Of course this is not something the company seeking a rights issue has to worry much about. They've paid very, very good money for someone else to underwrite the share issue. At RBS it is that trinity of Goldman Sachs, Merrill Lynch and UBS. Bank of Scotland has Dresdner and Morgan Stanley. If the old codgers can't afford it, the underwriters know someone who can.
The fear and the anger was very clear at the RBS meeting yesterday. The bank won its share issue by an easy five billion votes of course – nothing anyone showing up at the serenely landscaped RBS conference centre did or said would have changed that outcome. Most of these are the institutions – still representing pensioners' interests but with the professional ennui of one who recognises a necessary annoyance.
But if you look at the ones who said no, about 4 per cent, or the ones who bothered to withhold their vote, you are looking at the protest of the individual shareholder.
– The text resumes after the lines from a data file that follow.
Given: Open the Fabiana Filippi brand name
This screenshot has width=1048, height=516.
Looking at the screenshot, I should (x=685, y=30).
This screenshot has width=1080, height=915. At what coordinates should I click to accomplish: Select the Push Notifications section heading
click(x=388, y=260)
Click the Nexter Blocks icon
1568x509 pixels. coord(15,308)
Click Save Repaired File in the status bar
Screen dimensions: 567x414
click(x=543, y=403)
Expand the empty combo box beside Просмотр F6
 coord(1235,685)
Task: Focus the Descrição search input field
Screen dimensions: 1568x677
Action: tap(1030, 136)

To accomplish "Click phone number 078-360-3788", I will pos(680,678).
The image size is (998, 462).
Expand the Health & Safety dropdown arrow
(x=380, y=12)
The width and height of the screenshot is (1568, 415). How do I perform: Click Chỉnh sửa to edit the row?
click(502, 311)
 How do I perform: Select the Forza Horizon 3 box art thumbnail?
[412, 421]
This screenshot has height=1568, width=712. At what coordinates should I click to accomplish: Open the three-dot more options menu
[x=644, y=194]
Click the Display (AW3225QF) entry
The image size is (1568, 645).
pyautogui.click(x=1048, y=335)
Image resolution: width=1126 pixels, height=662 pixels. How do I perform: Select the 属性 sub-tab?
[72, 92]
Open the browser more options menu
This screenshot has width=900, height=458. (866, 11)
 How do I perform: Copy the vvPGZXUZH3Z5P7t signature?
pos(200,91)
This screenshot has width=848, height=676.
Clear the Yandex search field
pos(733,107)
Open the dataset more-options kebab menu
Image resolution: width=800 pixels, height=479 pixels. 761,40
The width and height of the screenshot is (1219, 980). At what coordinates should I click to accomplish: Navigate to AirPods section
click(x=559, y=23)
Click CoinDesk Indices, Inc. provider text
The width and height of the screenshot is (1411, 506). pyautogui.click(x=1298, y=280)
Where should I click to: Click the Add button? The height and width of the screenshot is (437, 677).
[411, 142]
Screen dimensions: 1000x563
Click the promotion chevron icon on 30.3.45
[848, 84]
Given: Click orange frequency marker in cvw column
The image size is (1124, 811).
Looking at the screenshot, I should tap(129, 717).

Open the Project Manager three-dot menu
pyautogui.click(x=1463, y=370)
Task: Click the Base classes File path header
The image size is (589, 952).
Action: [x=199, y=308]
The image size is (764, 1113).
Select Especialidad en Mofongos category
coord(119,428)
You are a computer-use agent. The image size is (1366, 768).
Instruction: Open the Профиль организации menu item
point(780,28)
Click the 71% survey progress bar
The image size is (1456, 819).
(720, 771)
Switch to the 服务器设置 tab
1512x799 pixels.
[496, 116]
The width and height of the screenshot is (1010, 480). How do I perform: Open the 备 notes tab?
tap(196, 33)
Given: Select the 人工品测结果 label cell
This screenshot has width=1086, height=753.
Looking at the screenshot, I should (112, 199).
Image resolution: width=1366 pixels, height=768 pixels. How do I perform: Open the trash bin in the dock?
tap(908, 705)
And although it can be easy to dismiss those attending shareholders' meetings of global institutions as cranks or just there for the tea and biscuits, they give the boards of banking conglomerates a dose of reality.
They were looking for reassurances – that this, that the largest rights issue in banking history wouldn't happen again. Wisely, chairman Sir Tom McKillop resisted the temptation to give that reassurance. He said the board had been very thorough and tougher on writedowns that many others. But guarantees? In this climate? Don't be daft.
Perhaps shareholders were nave to ask. But there was definitely a sense that they wanted to see some of their pain reflected on the board, even a little blood perhaps. Where are the resignations, asked another shareholder, when you are squeezing shareholders to replace cash you lost?
Here McKillop got a little more animated. It is easy to truck out the pat answers in a room full of crotchety shareholders – the "no we can't cut directors' pay because we need to hire and keep the best talent" had already been uttered. Instead McKillop reminded them that this rights issue is not happening because the bank has to write down capital by 4.3bn. Oh no. That will be taken care of by the 4bn they expect, hope, to raise by flogging their insurance companies. He nonchalantly added that they had planned to sell Churchill and Direct Line even before the trouble happened. No, the new 12bn being raised is to shore up RBS's capital ratios. "It is quite wrong to say the 12bn is being used to fill the hole," McKillop admonished.
As each new firm launching plans for a rights issue joins a lengthening queue, you get the feeling that this might become a popular refrain: "It's not the writedowns, it is the capital ratios."
There was nothing else that could be done. Even if they didn't like it, the shareholders realise that some pain in the short term is preferable to the alternative – a sell-off, or some other disaster that wasn't going to make their retirement any more comfortable.
You can expect more of the same when HBOS enacts its own drama at its extraordinary general meeting in June.
HBOS's 2.1 million independent shareholders, the largest proportion of any company in the UK, will also be asking where their money is being spent.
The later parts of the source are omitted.